In the Spring '92 ROC, we wrote that George Bush's early sacking of John Frohnmayer as head of the National Endowment for the Arts (NEA) as a gesture to the Pat Buchanan-led Right nipping at his heels in the primaries to be simply the first of many such skirmishes which was sure to be played out on the field of "culture" in the '92 election campaign. The host of bogus issues we predicted was to be played-out as the so-called "family values" ruse. We urged our forces to respond ON OUR TERMS, by re-focusing the debate back on the REAL issues, like making REAL cuts in the post-Cold War Pentagon budget and of course the right to free expression. We predicted that "1992 may well be the pivotal watershed year for the Free Speech Movement."
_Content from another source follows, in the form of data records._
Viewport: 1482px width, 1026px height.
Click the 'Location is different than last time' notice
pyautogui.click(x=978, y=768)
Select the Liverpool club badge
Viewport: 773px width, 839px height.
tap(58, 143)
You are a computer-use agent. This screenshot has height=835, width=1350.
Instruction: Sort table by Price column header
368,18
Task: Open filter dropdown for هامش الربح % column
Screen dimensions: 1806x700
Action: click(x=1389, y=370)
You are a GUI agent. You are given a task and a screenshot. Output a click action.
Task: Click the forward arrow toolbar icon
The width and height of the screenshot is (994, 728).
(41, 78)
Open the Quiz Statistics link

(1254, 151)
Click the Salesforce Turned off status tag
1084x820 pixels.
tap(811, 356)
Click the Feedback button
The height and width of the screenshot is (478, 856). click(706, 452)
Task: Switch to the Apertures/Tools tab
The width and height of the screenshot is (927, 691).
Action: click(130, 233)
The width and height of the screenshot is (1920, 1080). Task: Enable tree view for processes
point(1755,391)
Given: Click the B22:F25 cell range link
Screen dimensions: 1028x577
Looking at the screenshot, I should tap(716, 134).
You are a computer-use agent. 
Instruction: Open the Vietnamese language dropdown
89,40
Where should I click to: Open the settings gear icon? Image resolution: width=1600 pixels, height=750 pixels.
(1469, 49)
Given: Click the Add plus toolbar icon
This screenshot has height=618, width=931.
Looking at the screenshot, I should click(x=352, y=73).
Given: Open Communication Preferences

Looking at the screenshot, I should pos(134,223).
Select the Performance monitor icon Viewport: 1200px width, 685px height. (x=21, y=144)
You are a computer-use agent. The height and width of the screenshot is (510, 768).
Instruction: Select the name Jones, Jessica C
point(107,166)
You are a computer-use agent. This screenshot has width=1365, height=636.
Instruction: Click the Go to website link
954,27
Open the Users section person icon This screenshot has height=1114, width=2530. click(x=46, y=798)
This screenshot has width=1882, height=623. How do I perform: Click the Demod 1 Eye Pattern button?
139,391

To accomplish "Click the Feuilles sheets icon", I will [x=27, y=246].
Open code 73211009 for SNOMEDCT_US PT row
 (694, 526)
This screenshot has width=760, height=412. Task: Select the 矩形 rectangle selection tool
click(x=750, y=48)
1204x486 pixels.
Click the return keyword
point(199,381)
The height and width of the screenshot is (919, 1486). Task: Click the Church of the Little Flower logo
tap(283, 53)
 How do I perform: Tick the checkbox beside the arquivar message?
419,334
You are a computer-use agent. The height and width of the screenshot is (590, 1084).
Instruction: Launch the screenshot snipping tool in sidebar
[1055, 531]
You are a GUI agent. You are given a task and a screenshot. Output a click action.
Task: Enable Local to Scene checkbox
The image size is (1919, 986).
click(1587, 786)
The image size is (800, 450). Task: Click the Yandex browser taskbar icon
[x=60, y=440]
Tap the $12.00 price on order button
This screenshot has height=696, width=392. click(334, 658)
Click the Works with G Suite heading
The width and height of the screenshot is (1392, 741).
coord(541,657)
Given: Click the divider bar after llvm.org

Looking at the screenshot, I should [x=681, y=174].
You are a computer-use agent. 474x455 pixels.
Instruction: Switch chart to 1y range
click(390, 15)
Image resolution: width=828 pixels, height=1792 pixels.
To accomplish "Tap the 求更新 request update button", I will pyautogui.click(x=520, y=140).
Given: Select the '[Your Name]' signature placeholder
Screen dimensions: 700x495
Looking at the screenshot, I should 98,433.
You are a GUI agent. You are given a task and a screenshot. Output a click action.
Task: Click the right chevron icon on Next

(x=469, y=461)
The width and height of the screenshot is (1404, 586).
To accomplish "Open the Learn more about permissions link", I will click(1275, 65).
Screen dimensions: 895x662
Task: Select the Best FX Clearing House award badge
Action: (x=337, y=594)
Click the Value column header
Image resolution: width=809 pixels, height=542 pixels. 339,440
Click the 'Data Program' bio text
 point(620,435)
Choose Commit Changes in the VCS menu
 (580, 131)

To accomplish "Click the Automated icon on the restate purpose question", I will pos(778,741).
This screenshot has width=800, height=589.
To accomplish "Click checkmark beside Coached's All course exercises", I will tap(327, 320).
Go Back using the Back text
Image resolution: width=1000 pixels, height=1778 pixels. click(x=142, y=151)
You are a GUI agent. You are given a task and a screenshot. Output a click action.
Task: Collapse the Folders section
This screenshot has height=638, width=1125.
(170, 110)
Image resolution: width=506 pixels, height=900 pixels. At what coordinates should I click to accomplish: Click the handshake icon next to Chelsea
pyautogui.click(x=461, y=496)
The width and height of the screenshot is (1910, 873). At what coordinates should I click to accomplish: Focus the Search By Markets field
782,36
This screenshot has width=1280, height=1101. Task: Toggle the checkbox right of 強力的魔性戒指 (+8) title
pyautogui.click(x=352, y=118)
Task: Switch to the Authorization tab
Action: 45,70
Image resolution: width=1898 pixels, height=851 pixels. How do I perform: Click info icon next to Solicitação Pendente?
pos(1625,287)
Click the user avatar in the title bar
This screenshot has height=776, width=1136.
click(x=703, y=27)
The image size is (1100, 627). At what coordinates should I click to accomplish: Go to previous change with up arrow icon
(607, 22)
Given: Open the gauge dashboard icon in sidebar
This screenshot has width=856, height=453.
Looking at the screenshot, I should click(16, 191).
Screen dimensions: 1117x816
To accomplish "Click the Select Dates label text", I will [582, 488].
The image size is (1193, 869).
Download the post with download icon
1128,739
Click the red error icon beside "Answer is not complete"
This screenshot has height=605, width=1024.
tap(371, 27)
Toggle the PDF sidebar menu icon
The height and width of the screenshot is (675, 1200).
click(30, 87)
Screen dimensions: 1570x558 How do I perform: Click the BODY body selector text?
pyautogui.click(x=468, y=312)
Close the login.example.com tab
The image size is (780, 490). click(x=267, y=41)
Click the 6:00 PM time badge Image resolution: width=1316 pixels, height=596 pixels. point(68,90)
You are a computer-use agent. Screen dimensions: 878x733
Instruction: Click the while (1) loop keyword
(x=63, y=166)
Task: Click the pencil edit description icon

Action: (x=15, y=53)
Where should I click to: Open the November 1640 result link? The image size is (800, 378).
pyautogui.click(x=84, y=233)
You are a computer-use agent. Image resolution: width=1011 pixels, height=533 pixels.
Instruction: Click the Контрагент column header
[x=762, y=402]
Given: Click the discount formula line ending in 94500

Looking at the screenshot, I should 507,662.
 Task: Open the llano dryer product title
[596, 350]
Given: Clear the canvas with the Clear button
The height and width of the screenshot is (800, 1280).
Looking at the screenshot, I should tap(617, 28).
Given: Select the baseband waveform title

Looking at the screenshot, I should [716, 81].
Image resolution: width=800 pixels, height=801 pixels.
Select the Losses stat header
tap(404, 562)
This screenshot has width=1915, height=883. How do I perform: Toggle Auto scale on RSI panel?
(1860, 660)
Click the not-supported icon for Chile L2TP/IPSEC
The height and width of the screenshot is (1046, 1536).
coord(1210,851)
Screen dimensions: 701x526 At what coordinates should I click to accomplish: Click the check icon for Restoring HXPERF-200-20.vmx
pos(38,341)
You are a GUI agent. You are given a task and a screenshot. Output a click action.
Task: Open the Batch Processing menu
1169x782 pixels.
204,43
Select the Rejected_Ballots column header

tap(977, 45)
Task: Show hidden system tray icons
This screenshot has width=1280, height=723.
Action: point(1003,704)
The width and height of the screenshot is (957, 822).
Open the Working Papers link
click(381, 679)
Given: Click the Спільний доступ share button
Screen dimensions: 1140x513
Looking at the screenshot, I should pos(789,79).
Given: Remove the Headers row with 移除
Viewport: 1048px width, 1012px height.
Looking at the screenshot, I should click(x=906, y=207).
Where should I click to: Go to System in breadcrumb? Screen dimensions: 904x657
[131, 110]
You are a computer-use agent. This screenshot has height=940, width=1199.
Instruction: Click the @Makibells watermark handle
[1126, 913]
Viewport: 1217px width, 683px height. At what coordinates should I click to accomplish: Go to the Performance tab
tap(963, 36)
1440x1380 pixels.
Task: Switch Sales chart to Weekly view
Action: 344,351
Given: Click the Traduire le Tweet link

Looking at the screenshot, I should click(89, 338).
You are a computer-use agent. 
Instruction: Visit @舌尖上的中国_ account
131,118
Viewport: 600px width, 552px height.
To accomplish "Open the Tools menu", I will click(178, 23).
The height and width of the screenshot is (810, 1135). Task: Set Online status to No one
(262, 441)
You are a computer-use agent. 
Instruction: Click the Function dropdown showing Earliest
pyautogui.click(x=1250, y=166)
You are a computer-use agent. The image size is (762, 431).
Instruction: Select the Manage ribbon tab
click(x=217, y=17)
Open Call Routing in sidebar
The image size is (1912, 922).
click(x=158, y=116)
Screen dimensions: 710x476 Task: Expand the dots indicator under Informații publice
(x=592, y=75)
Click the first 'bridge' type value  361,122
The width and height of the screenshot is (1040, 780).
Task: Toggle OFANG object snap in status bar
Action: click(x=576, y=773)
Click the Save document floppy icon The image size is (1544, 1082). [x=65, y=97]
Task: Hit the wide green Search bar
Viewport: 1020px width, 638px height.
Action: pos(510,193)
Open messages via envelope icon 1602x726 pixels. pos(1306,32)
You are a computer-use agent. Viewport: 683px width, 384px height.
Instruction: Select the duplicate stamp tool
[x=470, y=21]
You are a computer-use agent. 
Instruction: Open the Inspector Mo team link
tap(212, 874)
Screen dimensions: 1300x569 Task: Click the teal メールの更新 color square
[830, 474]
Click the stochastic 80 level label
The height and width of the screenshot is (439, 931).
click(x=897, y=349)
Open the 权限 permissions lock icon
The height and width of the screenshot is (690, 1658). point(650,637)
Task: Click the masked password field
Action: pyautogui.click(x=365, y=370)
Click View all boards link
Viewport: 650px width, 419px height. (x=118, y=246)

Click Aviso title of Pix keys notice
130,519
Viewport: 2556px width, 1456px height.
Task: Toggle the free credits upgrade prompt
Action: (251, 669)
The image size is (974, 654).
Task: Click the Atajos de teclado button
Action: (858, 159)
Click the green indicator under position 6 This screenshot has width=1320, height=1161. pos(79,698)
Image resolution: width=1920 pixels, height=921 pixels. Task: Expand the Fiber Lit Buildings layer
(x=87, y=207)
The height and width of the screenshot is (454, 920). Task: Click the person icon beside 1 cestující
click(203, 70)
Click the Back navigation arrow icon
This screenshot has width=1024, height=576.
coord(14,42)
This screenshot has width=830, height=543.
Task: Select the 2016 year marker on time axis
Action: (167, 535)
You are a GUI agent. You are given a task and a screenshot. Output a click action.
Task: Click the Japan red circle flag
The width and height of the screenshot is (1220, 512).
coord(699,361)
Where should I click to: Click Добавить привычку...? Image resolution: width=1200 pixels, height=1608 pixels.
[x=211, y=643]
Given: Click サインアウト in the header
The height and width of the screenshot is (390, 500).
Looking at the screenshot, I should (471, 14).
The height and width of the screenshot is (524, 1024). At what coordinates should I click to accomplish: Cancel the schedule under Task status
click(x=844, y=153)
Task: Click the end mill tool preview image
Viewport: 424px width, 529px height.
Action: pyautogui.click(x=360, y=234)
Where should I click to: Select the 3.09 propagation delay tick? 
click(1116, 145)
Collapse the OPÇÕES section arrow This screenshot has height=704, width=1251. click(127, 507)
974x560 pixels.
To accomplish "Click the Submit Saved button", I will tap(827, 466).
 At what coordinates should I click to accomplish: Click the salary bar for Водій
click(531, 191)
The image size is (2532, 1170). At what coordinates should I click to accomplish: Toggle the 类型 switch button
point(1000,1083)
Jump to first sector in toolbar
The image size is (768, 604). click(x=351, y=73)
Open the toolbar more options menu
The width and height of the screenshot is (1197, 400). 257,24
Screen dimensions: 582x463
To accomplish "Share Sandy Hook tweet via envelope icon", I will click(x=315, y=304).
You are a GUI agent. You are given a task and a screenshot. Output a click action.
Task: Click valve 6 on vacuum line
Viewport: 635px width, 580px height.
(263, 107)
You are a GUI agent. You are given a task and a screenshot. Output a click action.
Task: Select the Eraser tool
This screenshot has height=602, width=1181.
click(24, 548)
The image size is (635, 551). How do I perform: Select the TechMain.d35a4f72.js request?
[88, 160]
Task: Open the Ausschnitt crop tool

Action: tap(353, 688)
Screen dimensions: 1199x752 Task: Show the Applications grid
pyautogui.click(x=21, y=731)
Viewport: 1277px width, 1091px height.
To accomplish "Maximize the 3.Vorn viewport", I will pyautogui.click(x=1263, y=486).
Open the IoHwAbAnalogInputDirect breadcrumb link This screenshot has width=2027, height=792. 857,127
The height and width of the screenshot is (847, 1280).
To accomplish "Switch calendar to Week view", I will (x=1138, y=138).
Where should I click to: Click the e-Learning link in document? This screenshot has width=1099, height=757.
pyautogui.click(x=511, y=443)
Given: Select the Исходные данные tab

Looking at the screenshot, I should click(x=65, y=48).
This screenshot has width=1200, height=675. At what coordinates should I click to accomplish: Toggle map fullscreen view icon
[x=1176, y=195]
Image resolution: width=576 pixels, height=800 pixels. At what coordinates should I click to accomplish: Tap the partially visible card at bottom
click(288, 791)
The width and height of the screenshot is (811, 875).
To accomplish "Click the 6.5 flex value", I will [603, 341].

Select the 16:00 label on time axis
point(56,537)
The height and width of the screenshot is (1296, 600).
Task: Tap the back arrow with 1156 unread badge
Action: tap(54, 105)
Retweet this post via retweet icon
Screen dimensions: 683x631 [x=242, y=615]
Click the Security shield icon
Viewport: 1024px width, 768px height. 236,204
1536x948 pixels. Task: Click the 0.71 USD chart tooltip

As much as hard-core free expression activists shared a common, unequivocal aversion to censorship in any way, shape or form, when it came to the '92 elections there was little consensus nationally, especially following the announcement of the democratic vice-presidential candidate Al Gore. One heartbeat away from Tipper Gore as First Lady was just too much for many of us to stomach, despite most of our feeling that Bush and Co. had to go. Responses ranged from the naive (Frank Zappa supporting Perot before H. Ross flaked out) to the incomprehensible (Luther Campbell supporting Bush because "at least you know what you got with him." (!!!) Though I personally felt that defeating Bush would mean an opening of political space for pro-free expression forces (and would gladly cast my ballot for the Dems in November) a R.O.C. Council nevertheless felt (and I agreed) that it would be a mistake for us not to take advantage of the fact that Tipper Gore would now be playing to a now-larger, more public arena, no longer able to do her dirty work with the PMRC and then run back to hide in the suburbs as a "private citizen." We were out to make Ms. Piggy SQUEAL!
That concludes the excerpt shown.